É muito natural ver pessoas sozinhas aqui na Índia, quer homens quer mulheres. As pessoas escolhem este sítio porque aqui se “sentem em casa”. Aqui medita-se em qualquer lado a qualquer hora. Aqui não há medo de se fazer perguntas, nem vergonha de ir atrás das respostas. As pessoas procuram saber mais sobre si mesmas, sobre a espiritualidade, sobre o amor, o auto-conhecimento, sobre Deus, sobre o Universo, sobre a vida.
É tão bonito quando vamos até as margens do rio Ganges e encontramos pessoas de todo o lado – os locais, russos, brasileiros, americanos, portugueses, ingleses, italianos, costa-riquenhos. Todos eles  com o mesmo propósito e com a mesma vontade – meditar e fazer yoga.

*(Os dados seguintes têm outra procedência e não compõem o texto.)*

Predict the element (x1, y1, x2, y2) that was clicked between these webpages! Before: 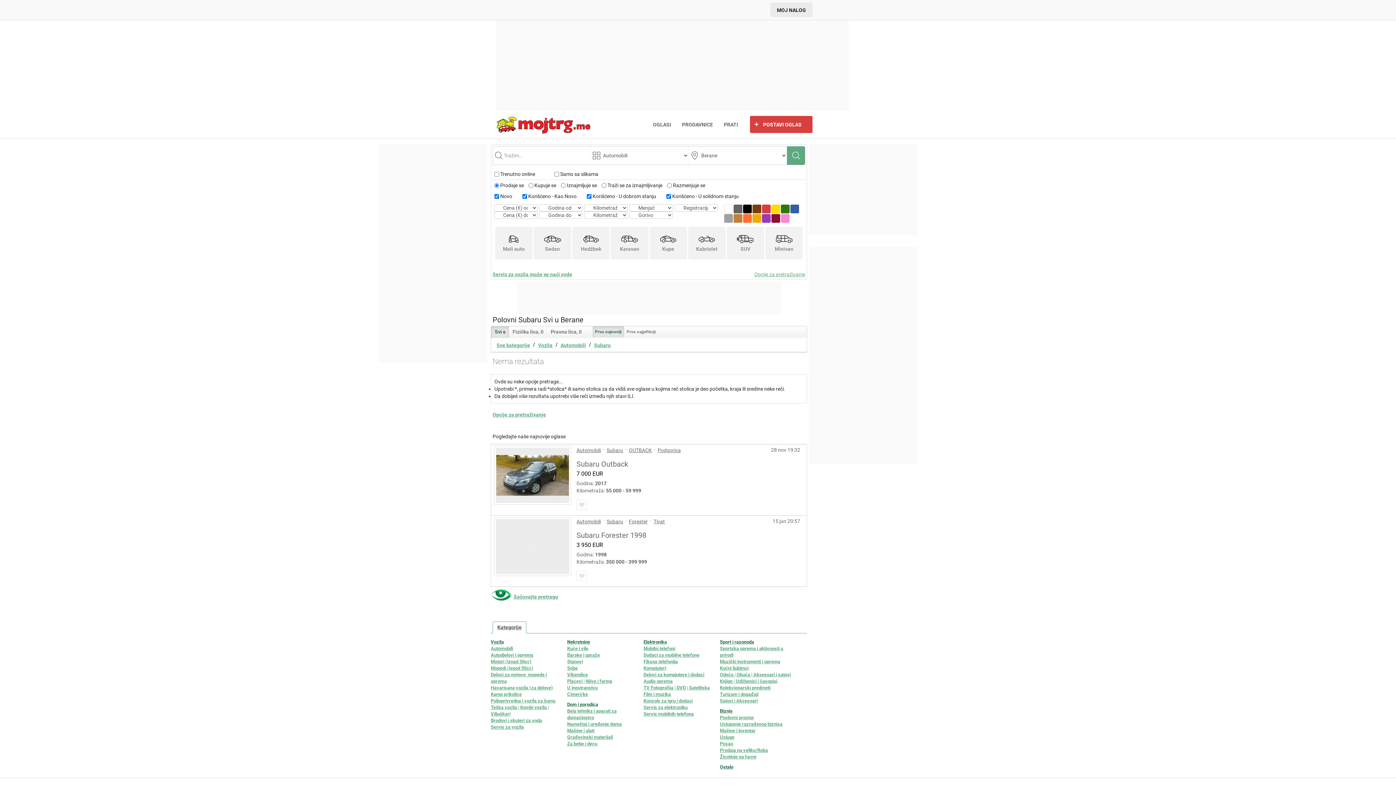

Adoro sentir que aqui não há cargos, aqui não há o sentimento de superioridade, pelo contrário o sentimento de igualdade impera nas ruas. É tão curioso como os hindus abraçam qualquer pessoa independentemente da religião que ela tenha, eles aceitam e até tentam crescer connosco, apesar de nos ensinarem muito no campo da espiritualidade, da entrega, da devoção e da fé. Não importa se as pessoas estão cheias de tatuagens, de piercings, vestidas de branco ou de preto. Somos todos iguais – aqui somos encarados como almas e as almas não tem adereços.
É isso que sinto aqui, que aqui é normal cuidarmos das nossas almas e do seu brilho. Aqui é normal limparmos a nossa mente e explorar as suas capacidades. Aqui é normal falar em Deus, no universo e nas leis da vida.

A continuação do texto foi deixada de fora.